— start of TEXT SEGMENT —

I talked about masks in a post a while back. Wearing them, wishing I could take my own off. Incidentally, my Sunday School teacher used that post when he spoke recently in church - how cool is that?! Anyway.... is anyone else like me, that wishes they could be real at church? I do wish I could, but I don't think I ever could. There would be consequences I am not sure I could handle. Judging. People who would avoid me. I just wish when people asked me how I am doing, that I could throw aside the "fine", or similar repsonse, and tell them how I am REALLY doing. But people don't really want to know. That question has become just a greeting. They want you to say "fine", not "Life doesn't seem worth living. I feel God is a million miles away. I'm on the verge of giving up" - or anything like that. They don't want to hear that.

Too many in church want to sit in their padded pews, and leave feeling happy and pious. They don't want to deal with people who have messy lives, ugliness inside.

In the movie, the main character gets upset with  the youth group for their insincerity, lack of caring, and how apathetic they are. He has an outburts where he throws in a few curse words - which I am not voicing approval of. Then later, it is discovered that his girlfriend is pregnant - the sex was before he became a Christian. The pastor of the church met with the youth pastor and suggested that they stop the kid from coming to church, as he wasn't the kind of person they wanted there. Meanwhile, the pastor's own son was smoking marijuana. The youth pastor replied that Jake should be the one preaching, that he was living what they should all be living.

I said that to say this: I am afraid most of the people in our church have the same attitude. How would they act if a drunk started coming to church? A drug addict? A homosexual? What if my own personal struggle were made known? Sometimes, I have the attitude "I don't give a rip about what people at church think of me." And do I? Maybe I do, since I wish they did care about me..... yet on the other hand, I want people in my life to love and like me in spite of this ugliness inside, this "curse" from God Himself, as I sometimes feel about it. After all, if we judge people's worth by what they are, by their scars.... are we truly Christian and God-like? If we only care about a few certain people in church, are we Christ-like?

— end of TEXT SEGMENT —
— start of RECORDED INFORMATION —

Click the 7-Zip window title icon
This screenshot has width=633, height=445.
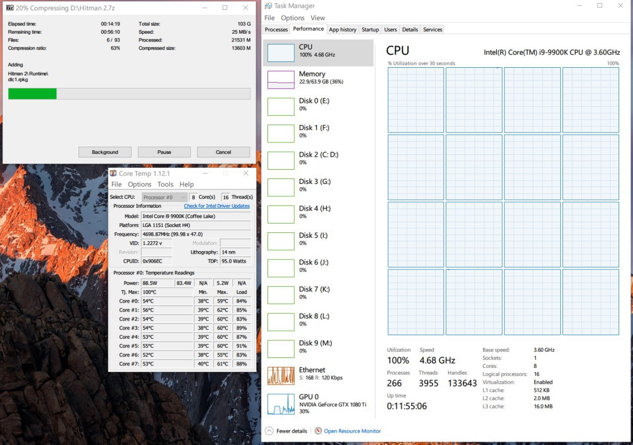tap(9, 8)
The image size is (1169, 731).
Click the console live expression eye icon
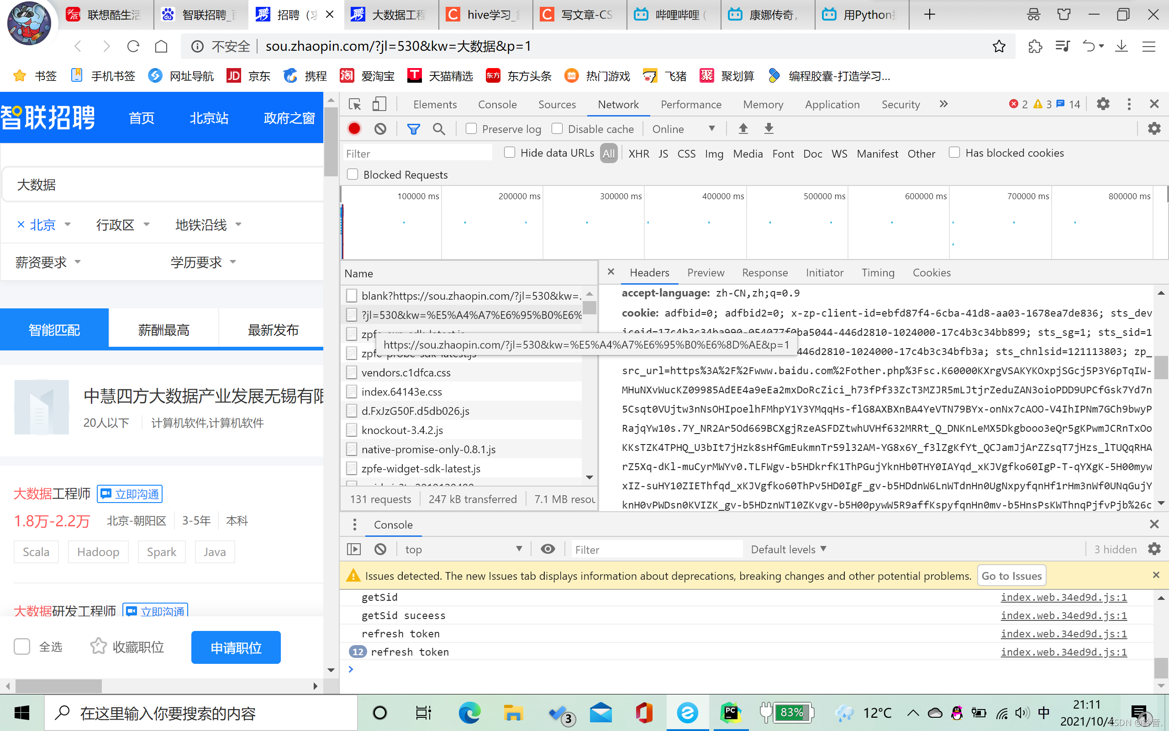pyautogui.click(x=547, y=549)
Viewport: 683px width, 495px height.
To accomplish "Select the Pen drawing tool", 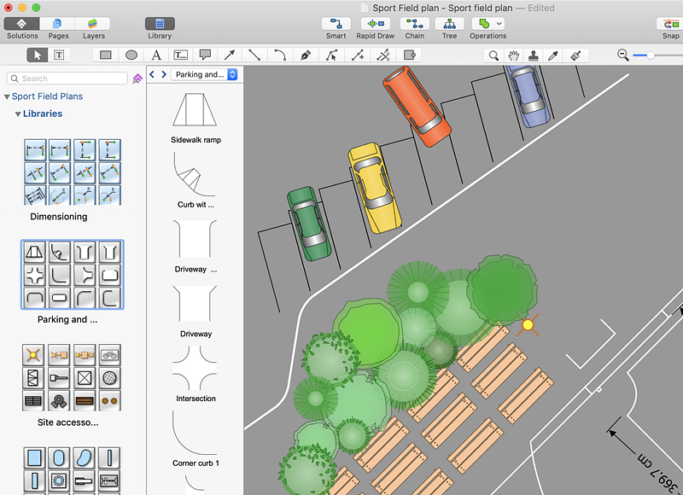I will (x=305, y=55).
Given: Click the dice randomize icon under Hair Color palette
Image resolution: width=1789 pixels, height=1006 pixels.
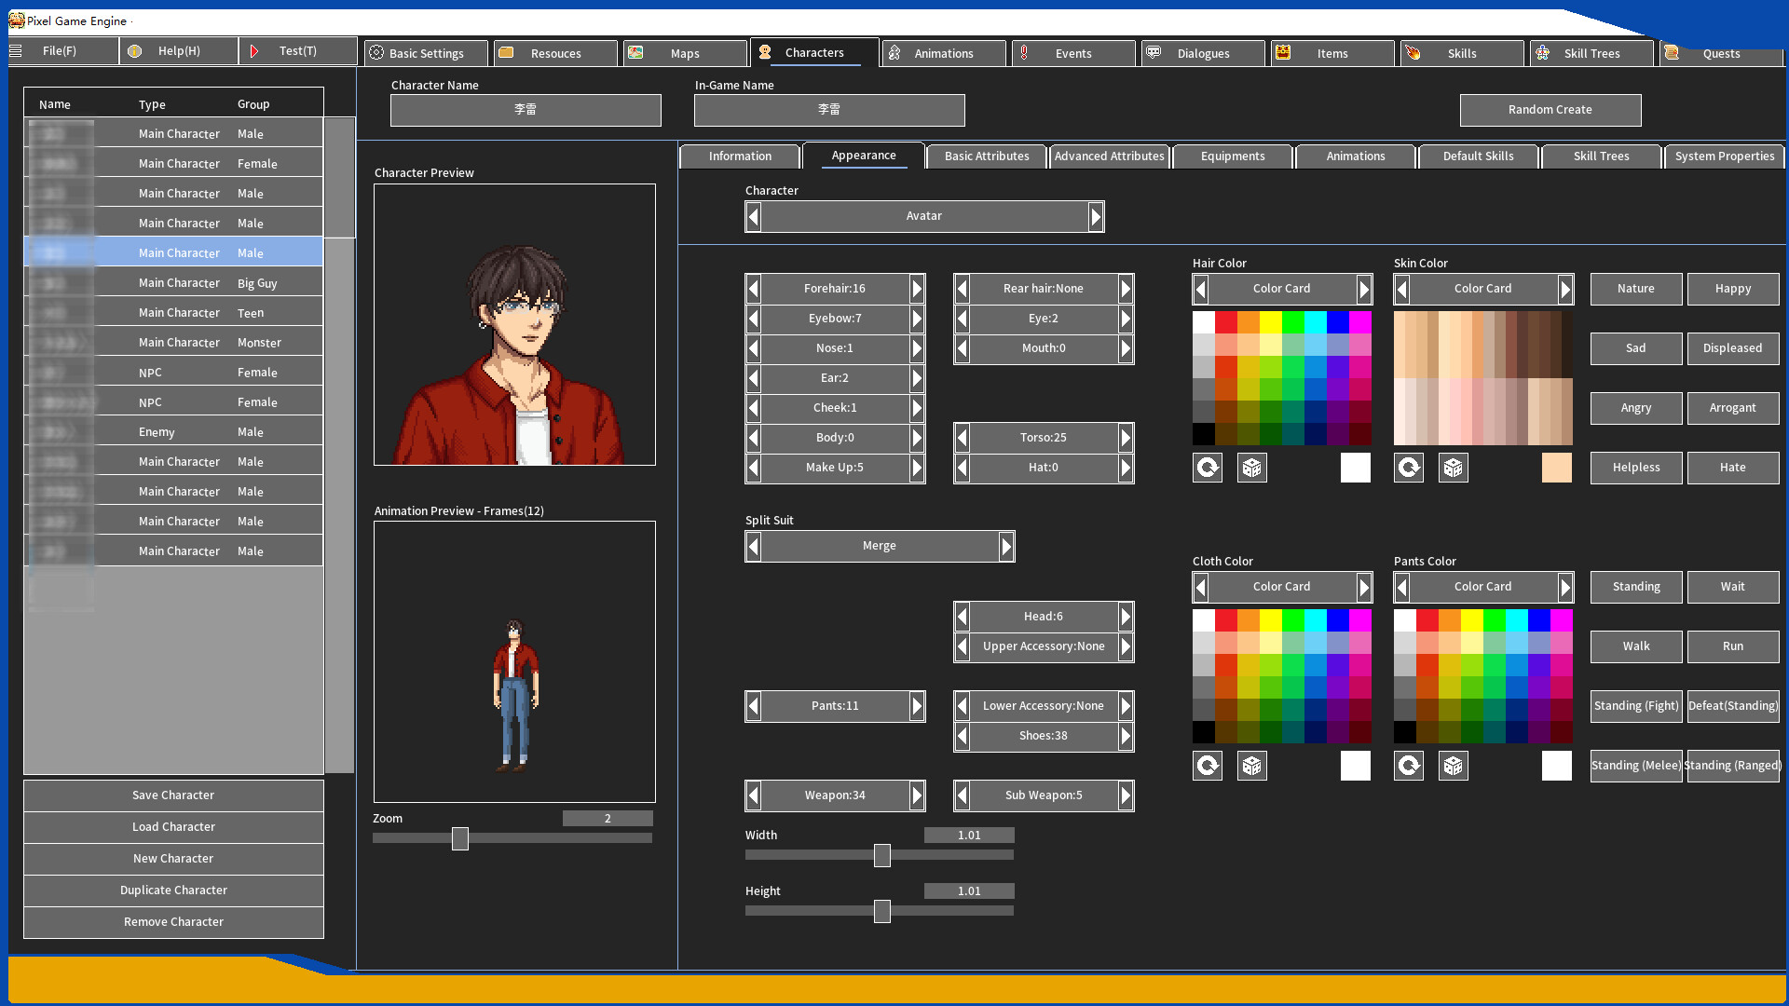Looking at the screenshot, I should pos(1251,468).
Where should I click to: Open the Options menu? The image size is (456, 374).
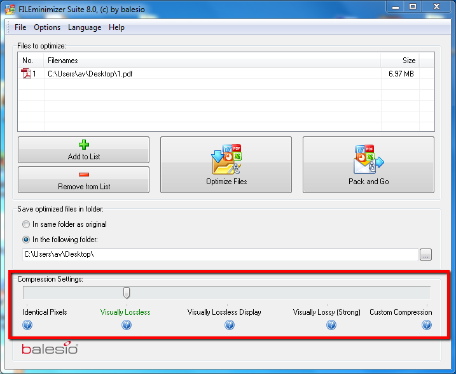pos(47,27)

— end of RECORDED INFORMATION —

> **REQUESTS**:
#1 Extract the passage of the church post that runs from "Too many in" to "all be living.", copying it word for word.
#2 Render this sentence from the church post in Spanish: "Too many in church want to sit in their padded pews, and leave feeling happy and pious."

> **THE ANSWERS**:
#1
Too many in church want to sit in their padded pews, and leave feeling happy and pious. They don't want to deal with people who have messy lives, ugliness inside.

In the movie, the main character gets upset with  the youth group for their insincerity, lack of caring, and how apathetic they are. He has an outburts where he throws in a few curse words - which I am not voicing approval of. Then later, it is discovered that his girlfriend is pregnant - the sex was before he became a Christian. The pastor of the church met with the youth pastor and suggested that they stop the kid from coming to church, as he wasn't the kind of person they wanted there. Meanwhile, the pastor's own son was smoking marijuana. The youth pastor replied that Jake should be the one preaching, that he was living what they should all be living.

#2 Demasiados en la iglesia quieren sentarse en sus bancos acolchados y salir sintiéndose felices y piadosos.